On collaboration: “One striking finding from Forrester’s study was that the most successful teams collaborate more and also see improving this collaboration as critical. According to the study, successful teams want to improve feedback on work in progress, get more people involved earlier, and increase cross-team collaboration.” On that note, see upcoming events by Friends of Figma for anyone who regularly facilitates meetings and cross-functional collaborations.

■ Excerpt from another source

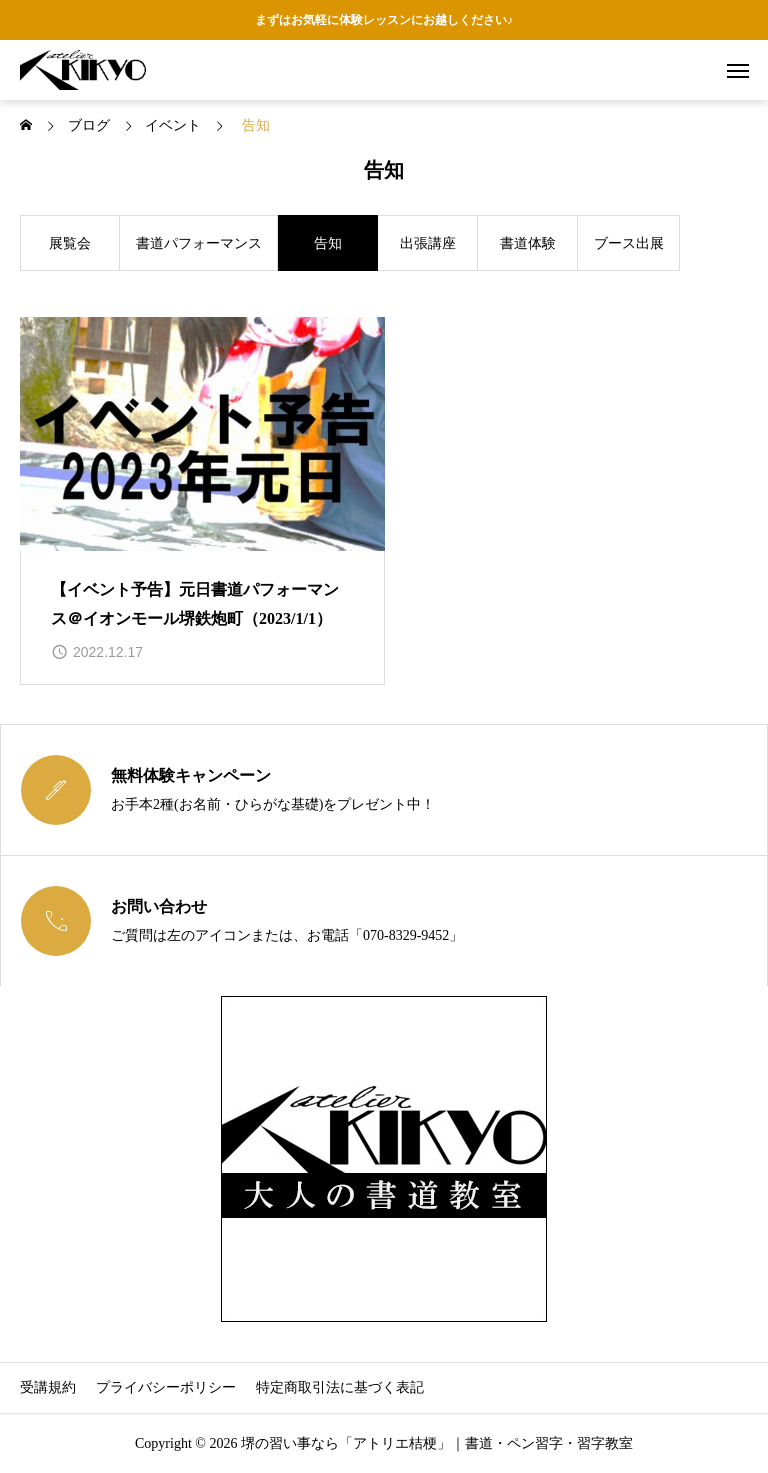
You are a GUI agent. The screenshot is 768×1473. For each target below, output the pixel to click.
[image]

Alright, as an author of this newsletter, I feel personally attacked! (Just kidding, I’m not.) In my opinion, it all comes down to the eternal debate about the role of “hard skills” vs. “soft skills”. You can’t get far without either. “Perfecting every Figma plugin” wouldn’t advance your career, but being efficient with time, solving problems that others couldn’t, or making something unique with these plugins might. On another hand, we’ve all seen portfolios with detailed case studies, processes, wireframes, and diagrams where the end result… is just meh.
All of the competencies in Artiom’s pyramid matter, but it’s noteworthy that tools, visual design, and UX design are at the foundation. Considering that this foundation is always in flux and evolving, it’s no surprise that the design community is paying so much attention.